◆ **EXERCISE TASK**:
Could you reproduce the rows word for word, starting at the line that contains "You are a GUI" and stopping after the line that contains "click(56, 20)", with the pictures omitted?
>> begin STORED RECORDS
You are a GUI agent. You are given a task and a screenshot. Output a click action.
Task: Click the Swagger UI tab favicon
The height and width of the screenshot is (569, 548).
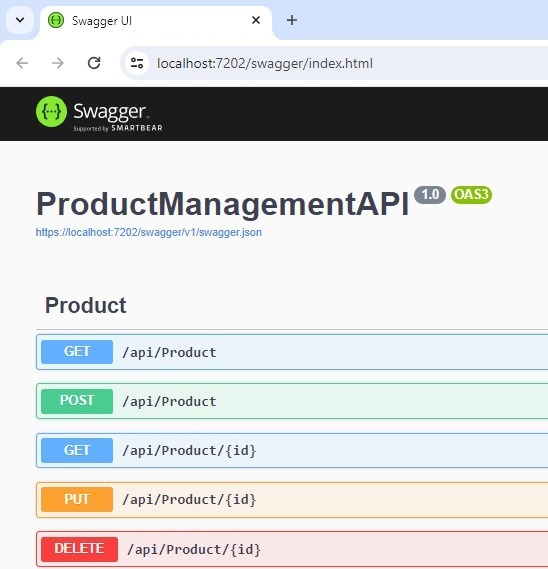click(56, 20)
>> end STORED RECORDS
>> begin STORED RECORDS
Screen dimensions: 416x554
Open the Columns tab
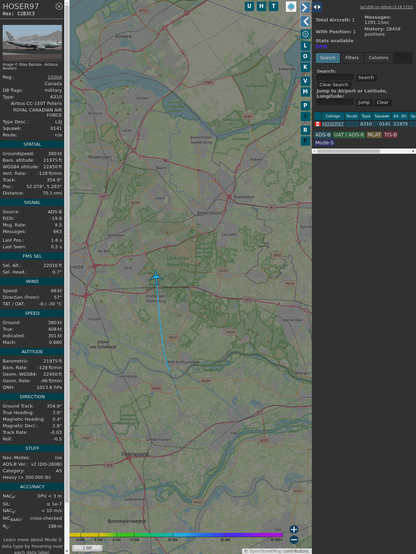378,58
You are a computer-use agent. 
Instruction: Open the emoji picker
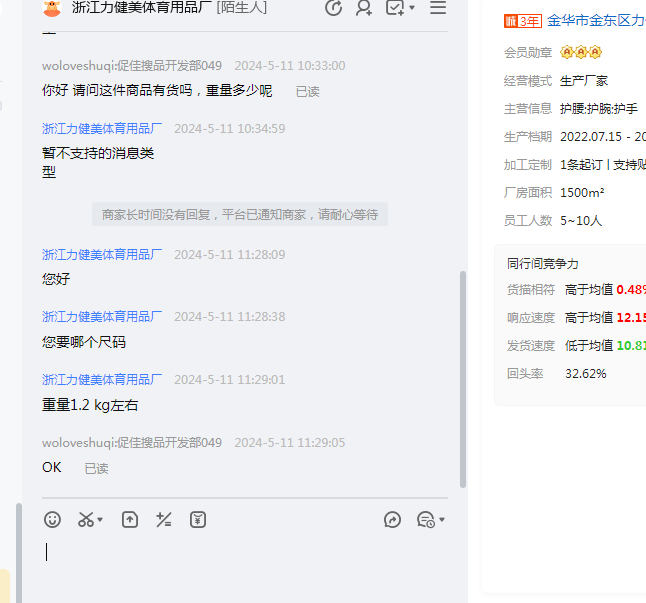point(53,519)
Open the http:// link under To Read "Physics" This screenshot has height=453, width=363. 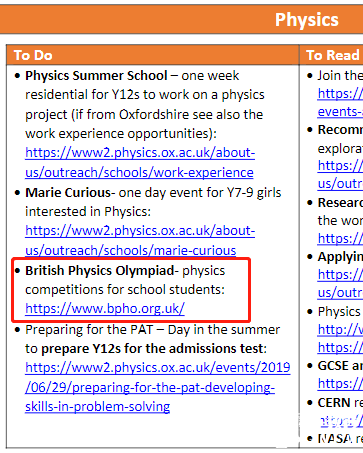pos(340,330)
>> end STORED RECORDS
>> begin STORED RECORDS
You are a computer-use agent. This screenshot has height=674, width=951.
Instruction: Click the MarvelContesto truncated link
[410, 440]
>> end STORED RECORDS
◆ **ANSWER TO THIS EXERCISE**:
You are a GUI agent. You are given a task and a screenshot. Output a click action.
Task: Click the Swagger UI tab favicon
The height and width of the screenshot is (569, 548).
click(56, 20)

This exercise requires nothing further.